Hospitality & Guest Engagement


At the weekend I took guests from Malaysia to explore Castle Combe, Wiltshire, touted as the most picturesque village in England.  It is truly beautiful with soft honey coloured Cotswold stone topped with stone roofs, a babbling brook and ancient market cross. 

On a Sunday morning it is the quintessential image every overseas visitor will have dreamt of immersing themselves in when in England.  We explored the beautiful church, wandered into the Manor House Hotel grounds and ended up visiting a local pub for a light lunch, we opted for the one advertising their sunny beer garden, after all it was February and what English person is going to miss out on a sunny courtyard which can be enjoyed in February when it is fabulously warm and sunny!

Did we make the right choice, it was a 50/50 chance of hitting the jackpot as both pubs were opposite each other.   Did we, well it depends, if you only counted the local brew, food and courtyard garden then yes it was very pleasant enough.  So now for the but....
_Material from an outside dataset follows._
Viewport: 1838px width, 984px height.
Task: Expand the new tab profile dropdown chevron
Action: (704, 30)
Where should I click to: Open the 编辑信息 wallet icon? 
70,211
Unfortunately it was obvious the staff had been absent when customer service training took place.  The method of asking customers where they are sitting for their food order doesn't work for their waiting staff or customers.

This is how it played out: waiter or waitress arrives in garden with plates of food, they proceed to shout out the dishes they are carrying but fail to use their legs to maneuver around the garden or approach tables without plates already on.  When no response is received (there were several nationalities where English was not a first or fluent language) said waiter disappears inside only to reappear with another member of staff who screeches across the garden the same order, which eventually received a response. This is followed up by said waitress muttering 'for God's sake how difficult can it be?! This is accompanied by a face like a slapped backside, infact her whole body language was warning everyone present to back off and not approach.  Our guest was shocked, as were many other patrons, I made a light of it with my guests, along the lines of, 'welcome to Castle Combe, the most picturesque village in England and do enjoy British hospitality'. 
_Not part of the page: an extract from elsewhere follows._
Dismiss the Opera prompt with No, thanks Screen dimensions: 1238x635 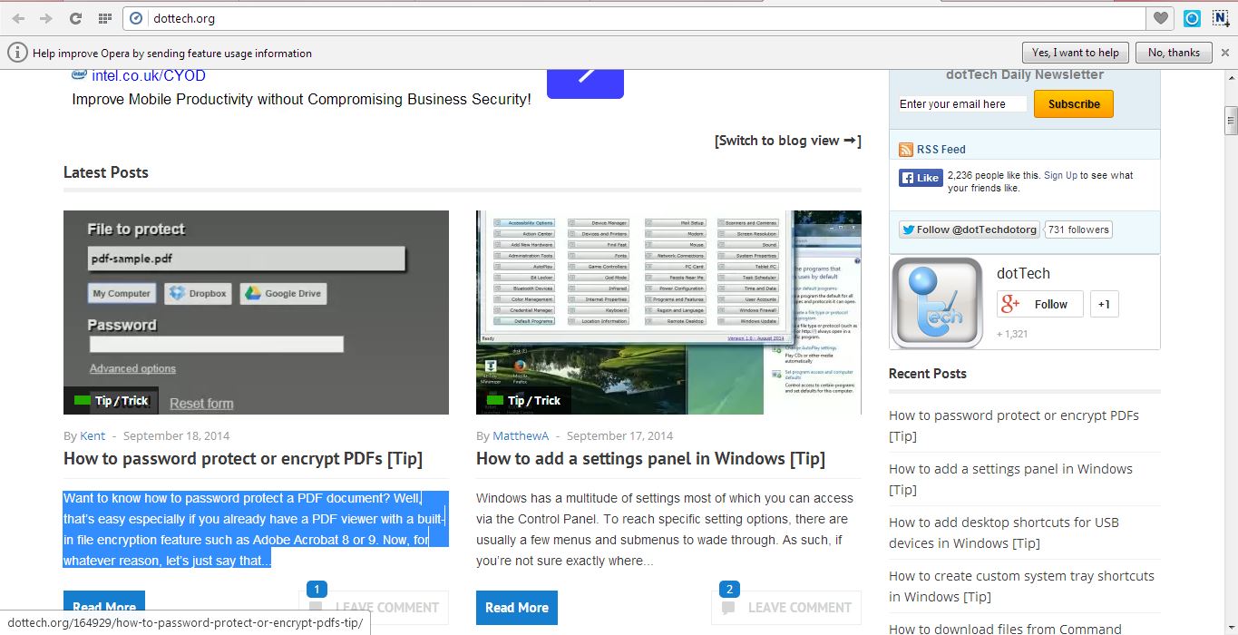coord(1173,52)
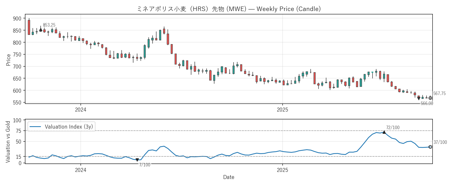
Task: Click the chart title with MWE Weekly Price
Action: pyautogui.click(x=229, y=9)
I was actually embarrassed and furious that any visitor who experiences such a lack of customer service, is going to carry that memory and experience with them as much as the utter charm of this historic and charming village. 

Outstanding hospitality is not difficult to get right and training staff should be a fundamental element of employing them, after all give your staff the right training and support and they will enjoy their job, do it well and develop a passion for it, ultimately your hotel or pub will reap the rewards in positive reviews and recommendations. 

My recommendation to the pub is firstly train your staff in good customer service, set high standards and expectations.  Make life easier for your staff by implementing a food order numbering system.  Each food order is given a number, the customer is asked to listen out for their number being called.  For overseas visitors it is far easier to listen and respond to 'number 10' than it is to follow the bellowing of a banshee for 'chicken salad sandwich, ham, egg and chips (its gammon on the menu), ploughman’s with stilton'.  A simple solution, no cost involved and hopefully less frustrated angry staff and a better guest experience.